Poi Gesù aggiunge: «Chi non prende la propria croce…». Qual è la mia croce? Si possono dare un’infinità di interpretazioni… Alcuni esegeti pensano sia un detto che Gesù non possa aver usato (Erode il Grande aveva abolito la crocifissione; Gesù è stato crocifisso proprio nel momento storico in cui è stata reintrodotta questa forma di condanna). Forse è un detto della comunità primitiva per dire l’eventualità reale della persecuzione. Può essere che Gesù pensasse ad Isacco caricato della croce, cioè della legna sulla quale sarebbe stato immolato (cfr. Gn 22,6). Altri esegeti ritengono che Gesù pensasse al testo di Ezechiele (cfr. Ez 9,4) in cui si dice che, nel momento del grande giudizio, a Gerusalemme ci sarebbe stato uno scriba vestito di bianco che sarebbe passato con uno stilo per tracciare un “tau” sulla fronte di coloro che si sono mantenuti fedeli (il “tau” è una lettera dell’alfabeto ebraico a forma di croce). Gesù chiede al suo discepolo di prendere il “tau” dell’affidamento: «Signore, noi ci affidiamo, tu ci hai invitati alla tua mensa».
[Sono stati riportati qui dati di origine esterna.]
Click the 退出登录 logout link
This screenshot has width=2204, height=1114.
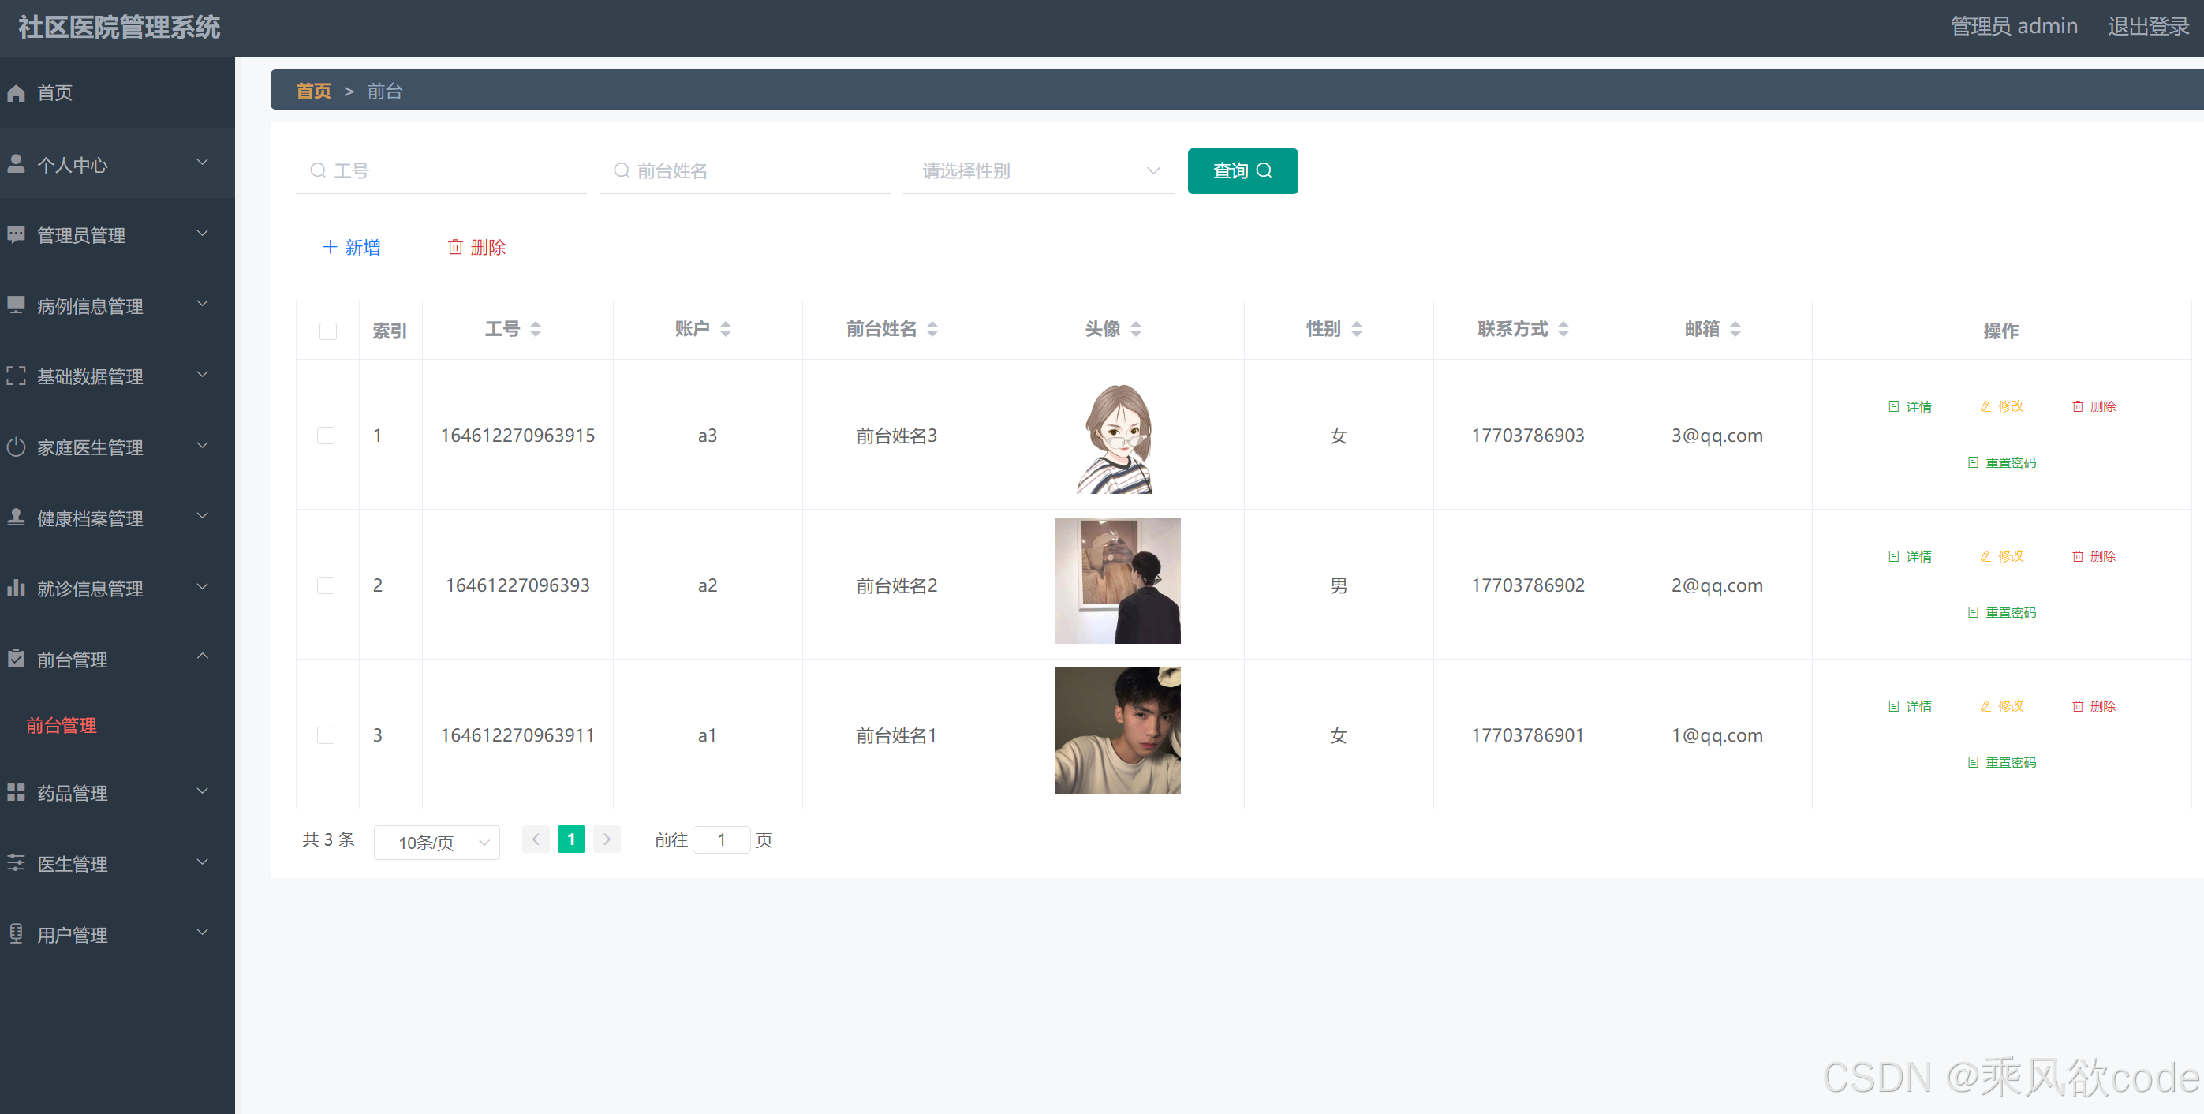pos(2147,27)
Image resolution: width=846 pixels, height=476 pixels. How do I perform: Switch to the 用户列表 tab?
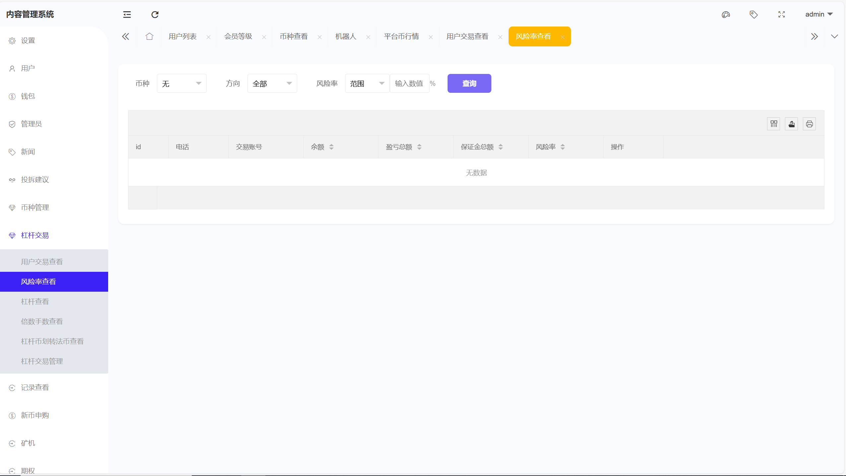(182, 36)

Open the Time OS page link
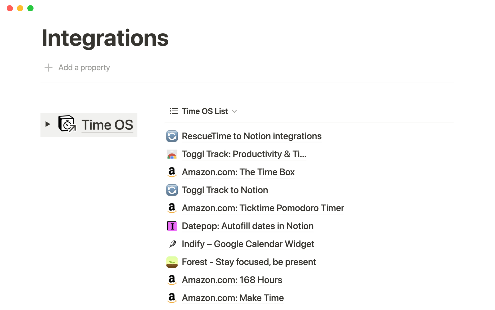[107, 125]
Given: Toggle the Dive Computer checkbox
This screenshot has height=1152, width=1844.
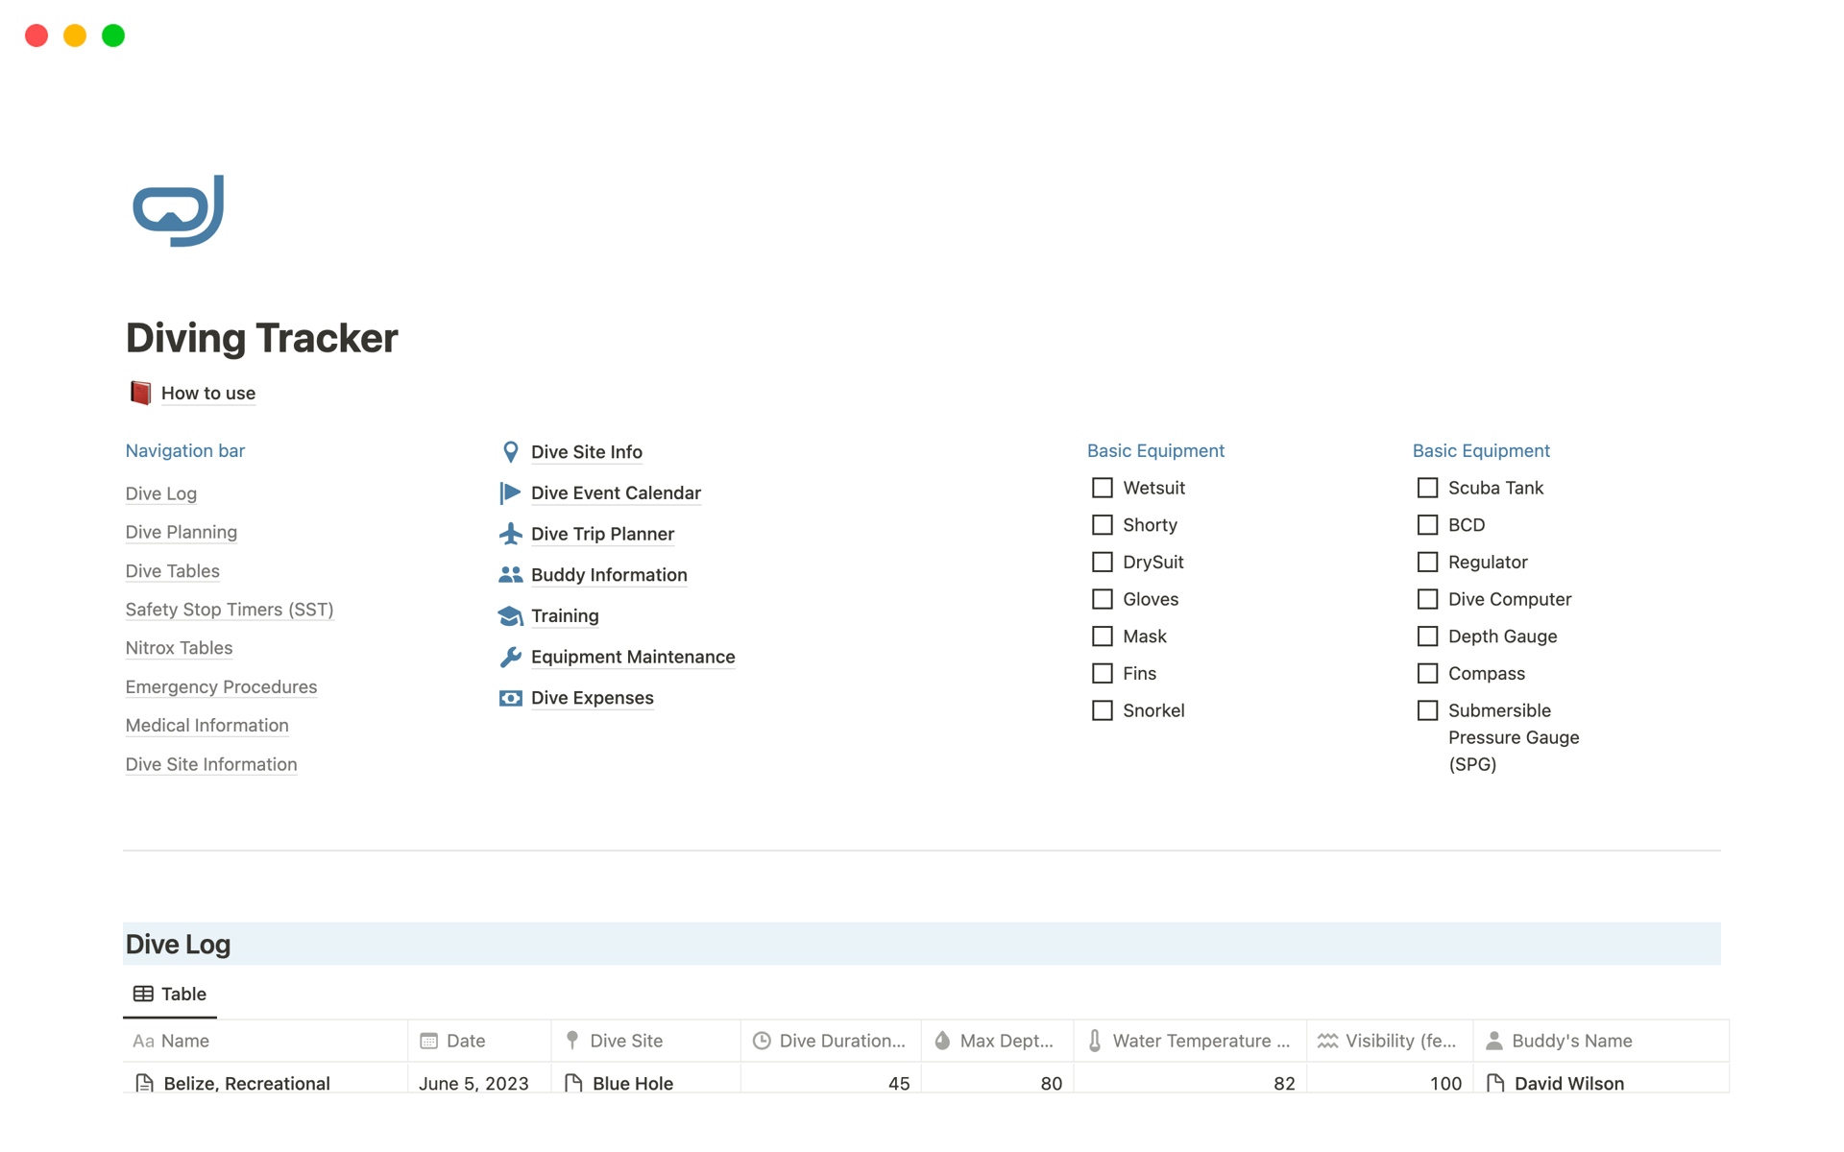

Penso alla croce anche in termini più personalistici: la croce è quello che non mi va di me, che mi fa vergognare di me, che vorrei scaricare dalle mie spalle, ma che fa parte di me. Gesù vuole che io vada dietro a lui con la mia croce, con quello che sono, come sono. Allora dico: «Va’ con lui, prendi la tua croce e seguilo. Se fai così, diventerai degno di lui».
«Chi avrà dato da bere anche un solo bicchiere d’acqua fresca a uno di questi piccoli perché è un discepolo, in verità io vi dico: non perderà la sua ricompensa». Un bicchiere d’acqua fresca che ristori. Tante persone ce lo offrono: dobbiamo avere gratitudine per chi lavora per noi. Anche le cose pubbliche sono un dono. «Grazie, Signore, per il bicchiere d’acqua che ci offri con la cultura, l’arte, il lavoro. A nostra volta prendiamo il lavoro come un atto d’amore. Si lavora per amore.